Show every line below where "Politică" can be found.

SUPPLIED RECORDS =>
/---
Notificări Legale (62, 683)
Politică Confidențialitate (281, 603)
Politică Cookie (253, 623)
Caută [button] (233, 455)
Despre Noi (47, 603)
\---
OUTPUT =>
Politică Confidențialitate (281, 603)
Politică Cookie (253, 623)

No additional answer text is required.